Eternity and Eternal Life
Speculative Theology and Science in Discourse
Hardcover 174 pp.
|Hardcover edition is out of print.|
Paper 174 pp.
Online discount: 25%
The Newtonian concept of time has been changed by Einsteinian insight. Yet the Einsteinian world view might make it difficult to appreciate traditional concepts of eschatology, like heaven and hell, death and immortality, life after death and resurrection, last day and final judgments, because these expressions presuppose a pre-Einsteinian view of the universe. Since theology cannot remain unaffected by the new research in concepts of time, Eternity and Eternal Life tries to express the eschatological faith of the Church by using the time language of our age. To achieve this it provides an overview on the research in the nature of time done in geology, cosmology, physics, biology, psychology, sociology, history and philosophy and proposes a notion of time for “timely” Christology and for “timely” eschatology.
By using the singularity event as literary form, Horvath scrutinizes how Christ’s time can lead to the times of all existing realities, through death to “eternity.” This is a pioneering work, one that needs to be tested in the community of interested readers. It is a communal search for an understanding of life, death and eternal life, not only in the light of abstract ideas and cultural linguistic doctrines in the world of religions, but also in the light of science and especially of a person as the horizon of understanding for both time and eternity.
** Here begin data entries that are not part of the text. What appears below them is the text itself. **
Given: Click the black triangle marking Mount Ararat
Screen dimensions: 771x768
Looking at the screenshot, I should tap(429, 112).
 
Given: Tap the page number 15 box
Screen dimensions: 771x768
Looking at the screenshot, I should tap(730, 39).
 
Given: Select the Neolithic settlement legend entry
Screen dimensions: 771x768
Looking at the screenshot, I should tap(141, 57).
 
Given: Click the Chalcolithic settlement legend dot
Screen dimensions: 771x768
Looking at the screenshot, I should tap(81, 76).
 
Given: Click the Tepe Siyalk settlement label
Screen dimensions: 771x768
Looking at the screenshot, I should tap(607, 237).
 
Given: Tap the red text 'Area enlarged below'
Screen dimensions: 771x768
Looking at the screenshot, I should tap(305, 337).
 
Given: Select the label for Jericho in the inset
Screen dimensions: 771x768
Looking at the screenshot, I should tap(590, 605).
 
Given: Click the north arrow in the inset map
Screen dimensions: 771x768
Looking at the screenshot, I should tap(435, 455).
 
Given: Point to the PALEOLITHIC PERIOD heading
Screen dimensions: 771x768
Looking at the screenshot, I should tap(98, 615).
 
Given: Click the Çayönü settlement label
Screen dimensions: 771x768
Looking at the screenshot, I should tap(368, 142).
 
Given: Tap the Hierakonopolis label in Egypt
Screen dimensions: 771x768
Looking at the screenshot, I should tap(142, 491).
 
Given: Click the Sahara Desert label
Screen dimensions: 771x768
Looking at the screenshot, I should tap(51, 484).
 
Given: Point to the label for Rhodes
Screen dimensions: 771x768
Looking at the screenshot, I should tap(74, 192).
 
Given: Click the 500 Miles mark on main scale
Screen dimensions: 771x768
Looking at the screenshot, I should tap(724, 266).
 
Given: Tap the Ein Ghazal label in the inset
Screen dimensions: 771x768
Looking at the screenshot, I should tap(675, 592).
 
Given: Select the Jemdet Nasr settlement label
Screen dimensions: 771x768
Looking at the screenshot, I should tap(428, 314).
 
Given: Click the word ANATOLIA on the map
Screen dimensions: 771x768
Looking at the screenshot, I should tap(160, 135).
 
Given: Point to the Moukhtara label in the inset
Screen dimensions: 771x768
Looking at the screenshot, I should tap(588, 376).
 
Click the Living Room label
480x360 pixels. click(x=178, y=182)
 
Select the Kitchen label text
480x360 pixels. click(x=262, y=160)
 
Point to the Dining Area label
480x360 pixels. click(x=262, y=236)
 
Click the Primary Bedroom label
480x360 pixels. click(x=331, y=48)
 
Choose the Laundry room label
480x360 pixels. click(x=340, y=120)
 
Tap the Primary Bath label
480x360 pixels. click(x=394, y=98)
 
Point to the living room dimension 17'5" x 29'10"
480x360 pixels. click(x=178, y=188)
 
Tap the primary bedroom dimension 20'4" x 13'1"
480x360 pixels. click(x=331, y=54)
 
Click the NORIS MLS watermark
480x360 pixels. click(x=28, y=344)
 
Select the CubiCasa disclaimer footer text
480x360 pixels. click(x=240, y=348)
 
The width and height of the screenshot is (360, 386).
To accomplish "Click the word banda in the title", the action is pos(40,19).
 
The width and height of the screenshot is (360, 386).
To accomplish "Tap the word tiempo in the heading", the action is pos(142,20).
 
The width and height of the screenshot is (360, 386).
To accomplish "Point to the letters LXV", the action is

Christ as the eschatological union of time and eternity becomes the work’s unifying focus and its paradigm, which solves recognized problems and opens our minds to new ones.
Tibor Horvath was born in Hungary, studied in Austria, Italy, Leuven (M.A., L. Phil.), Germany, Granada, Spain (S.T.L.), Rome (S.T.D.), Chicago and entered the Society of Jesus in Budapest in 1946. He was ordained to the priesthood in Grenada in 1956. He has been Professor of Systematic Theology at Regis College in Toronto since 1962 and at the Toronto School of Theology since 1968. He is the author of several books and articles, founder and editor of the journal Ultimate Reality and Meaning: Interdisciplinary Studies in the Philosophy of Understanding and recipient of DBH Deutsche Forschungsgemeinschaft.